Under § 1404(a), the Court may sua sponte transfer a civil action to any other district where the action might have been brought originally "[f]or the convenience of parties and witnesses, in the interest of justice." 28 U.S.C. § 1404(a). The decision to transfer a case is left to the discretion of the district court. Stewart Org., Inc. v. Ricoh Corp., 487 U.S. 22, 29 (1988); Van Dusen v. Barrack, 376 U.S. 612, 622 (1964); Cote v. Wadel, 796 F.2d 981, 985 (7th Cir. 1986); see Norwood v. Kirkpatrick, 349 U.S. 29, 32 (1955).

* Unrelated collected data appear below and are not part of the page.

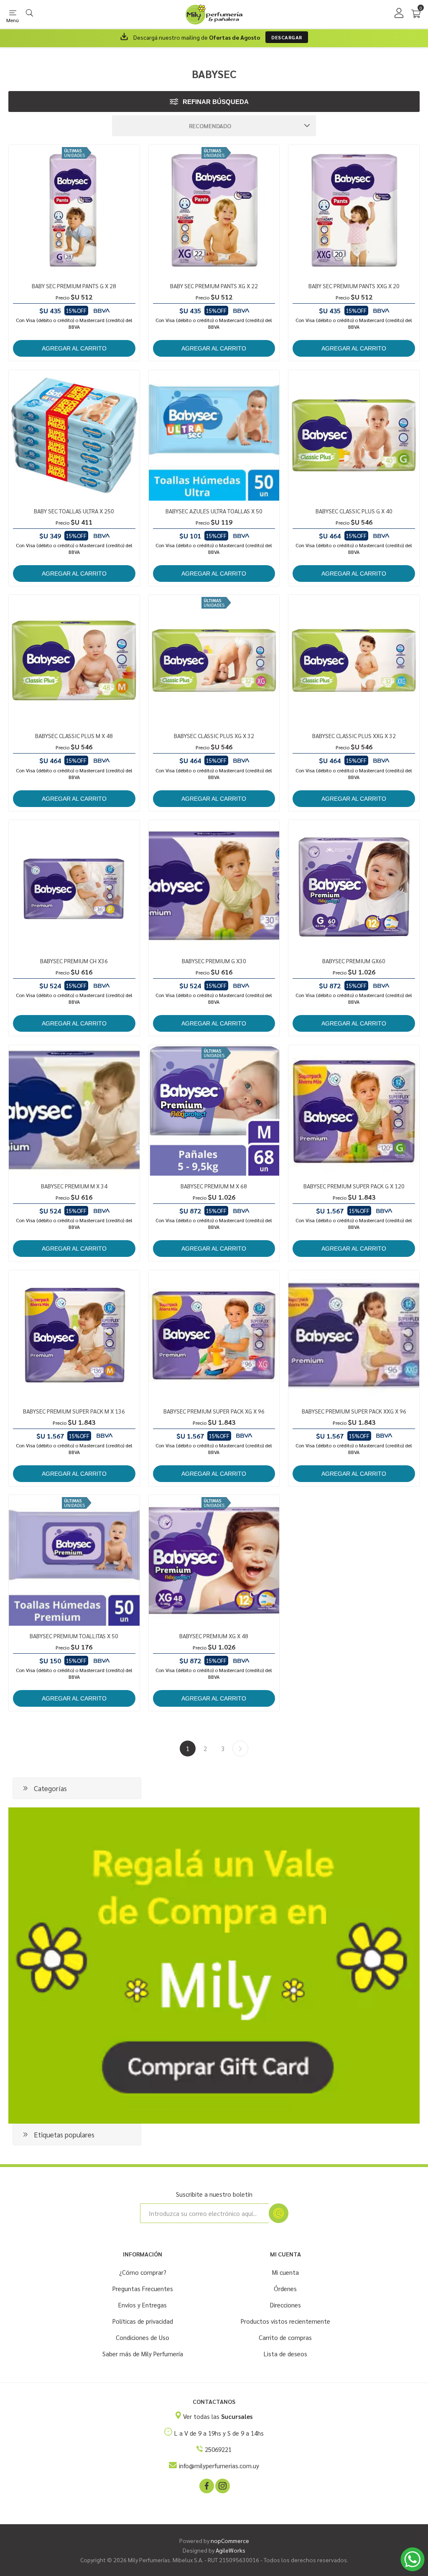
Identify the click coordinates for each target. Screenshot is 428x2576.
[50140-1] (74, 1560)
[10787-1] (74, 1335)
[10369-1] (214, 1335)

In deciding a § 1404(a) motion to transfer, the Court should consider a number of case-specific factors such as the convenience of the potential transferee forum to the parties and witnesses, the fairness of the transfer in light of any forum selection clause and the parties' relative bargaining power, and the interests of justice in general. Stewart, 487 U.S. at 29-30; see Coffey v. Van Dorn Iron Works, 796 F.2d 217, 219 (7th Cir. 1986) (citing Van Dusen , 376 U.S. at 622). A court may refuse to transfer the case if it is not in the interest of justice. Coffey, 796 F.2d at 220; Van Dusen, 376 U.S. at 625.
The Archdiocese has requested dismissal for lack of personal jurisdiction in the Southern District of Illinois and in doing so has raised serious jurisdictional questions. None of those questions would exist had this case been brought in the Eastern District of Missouri, where it is clear that the federal court would have jurisdiction over all defendants. Furthermore, all other parties have consented to a transfer to the Eastern District of Missouri, so the plaintiff's choice of an Illinois forum holds no sway. In addition, the Eastern District of Missouri would be equally, if not more, convenient to the defendants because both of them reside in or are located in Missouri. As for the convenience of the witnesses, this factor weighs neither for nor against transfer. Wrongful acts are alleged to have occurred in the Eastern District of Missouri and the Southern District of Illinois, adjoining federal judicial districts. Transferring the case would likely be slightly more convenient for witnesses residing in Missouri and slightly less convenient for witnesses residing in Illinois, so this factor is a wash. Finally, the Court believes the Eastern District of Missouri has a greater interest than the Southern District of Illinois in deciding cases involving an archdiocese located in that district and a priest practicing there. The interests of justice therefore favor a transfer.
For these reasons, the Court finds that a transfer is warranted under § 1404(a), TRANSFERS this case to the United States District Court for the Eastern District of Missouri and DENIES as moot the Archdiocese's motion to dismiss (Doc. 9).